Si, au fil des générations, de plus en de voix s’élèvent contre ce carcan, depuis la marge, cette normalité peut apparaître comme un doux refuge. Un ticket d’or pour se voir exister au monde, lorsque l’on peine à y trouver sa place.
Mais il ne suffit pas de le souhaiter, car les personnes handicapées sont exclues de facto de ce socle imaginaire quasi universel. C’est implicite ou explicite : elles sont perçues comme incasables, indésirables. On préfère les penser asexuelles, et souvent même asexuées.

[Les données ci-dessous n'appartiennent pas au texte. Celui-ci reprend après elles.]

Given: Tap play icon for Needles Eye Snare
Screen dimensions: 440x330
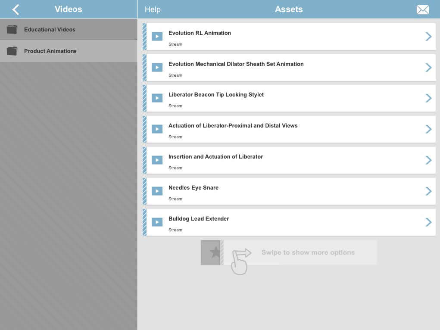Looking at the screenshot, I should tap(157, 191).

De toute façon, on les voit peu dans les lieux de rencontres, qu’ils soient festifs ou professionnels, parce que la société néglige leur accès. Si elles accèdent toutefois à une vie de couple, on empêchera leur parentalité par tous les moyens.
Ainsi, de nombreuses personnes handis déploieront une énergie considérable pour tenter de se couler dans le moule normatif. On porte un masque, on tente d’enjoliver nos corps tordus avec les atours attendus, on contraint nos manières bizarres aux codes majoritaires, on sacrifie beaucoup pour braver l’inaccessibilité en minimisant la réalité de nos parcours. Chemin semé de petites et profondes souffrances, pour un bénéfice incertain.

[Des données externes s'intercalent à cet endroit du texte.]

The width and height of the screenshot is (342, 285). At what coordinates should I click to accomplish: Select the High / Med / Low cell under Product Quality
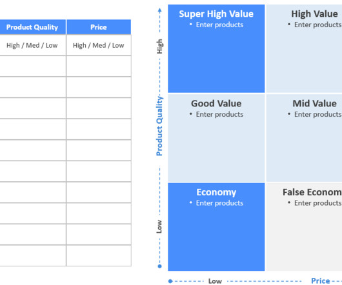click(x=32, y=45)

Parfois, la société valide, se pensant déconstruite, consent du bout des lèvres à nous envisager comme sexuellement actifs, avec un frisson d’horreur mêlée d’excitation. « Les personnes handicapées ont également des désirs, ce sont des personnes comme vous et moi, offrons-leur des séances d’assistance sexuelle ! »

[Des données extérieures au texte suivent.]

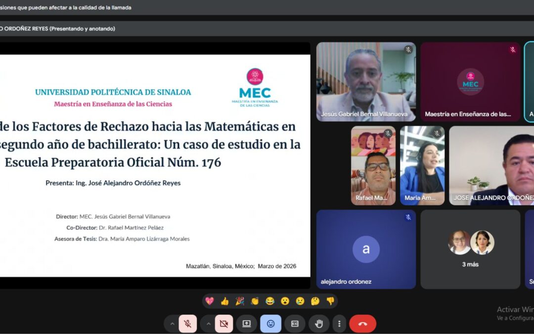This screenshot has height=334, width=534.
Task: Send a thumbs up reaction
Action: coord(225,301)
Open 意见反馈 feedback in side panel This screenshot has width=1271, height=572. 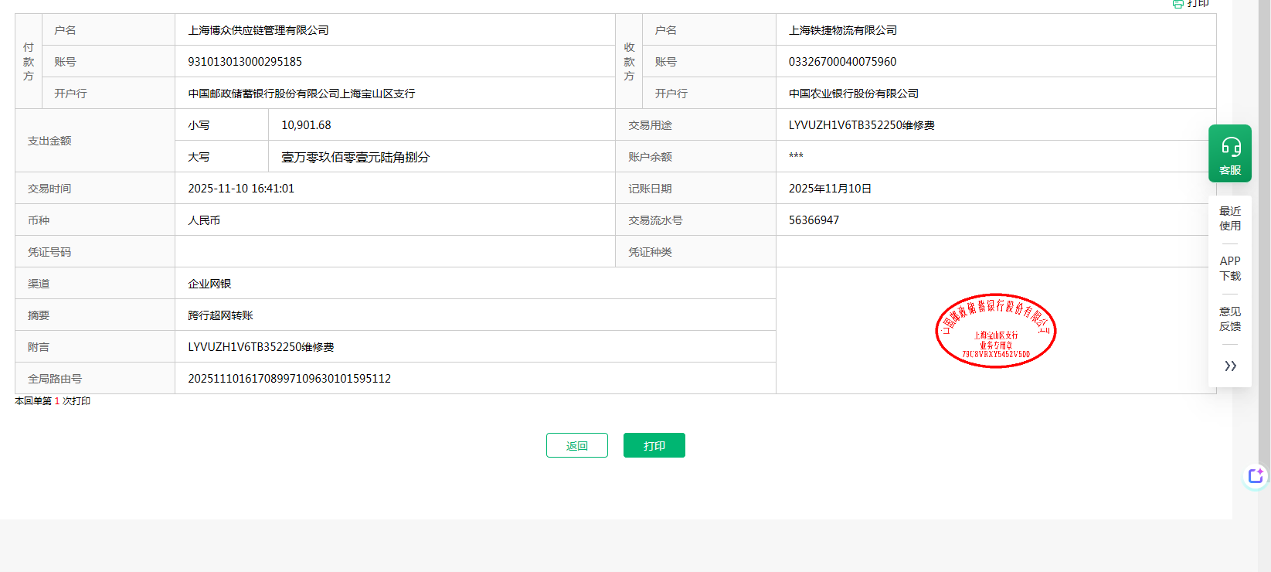(x=1230, y=318)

Dans nos fauteuils roulants, dans nos fatigues chroniques ou nos institutions, nous soupirons.
Sous le vernis du handicap, lorsque l’on ose s’écouter, nous sommes riches de bien plus que cette norme impensée pour nous.
Sur nos chemins de traverse, affirmé·es, désirant·es, nous bouillonnons de diversité.
Nos sexualités, même hétéros, sont aussi (a)normales que nos vies, et nous devons oser en être fièr·es. Oser reconnaître que ce carcan n’est pas pour nous, et en faire une chance. Oser rejoindre nos adelphes queers dans cette célébration de l’affirmation de soi.
Handis et queers, folles et fols, revendiquons nos étrangetés.
Au-delà de la joie militante, nos combats sont liés. Nos moindres pas de côté sont psychiatrisés, contrôlés, on nous stérilise, on nous isole et nous impose des thérapies qui n’ont pour but que notre normalisation, nos santés mentales vacillent au gré des violences subies…
Handis et queers, folles et fols, revendiquons nos étrangetés, refusons de faire un problème de ce qui ne nous fait pas souffrir.
Nous sommes tordu·es et nous sommes libres, soyons-en fièr·es.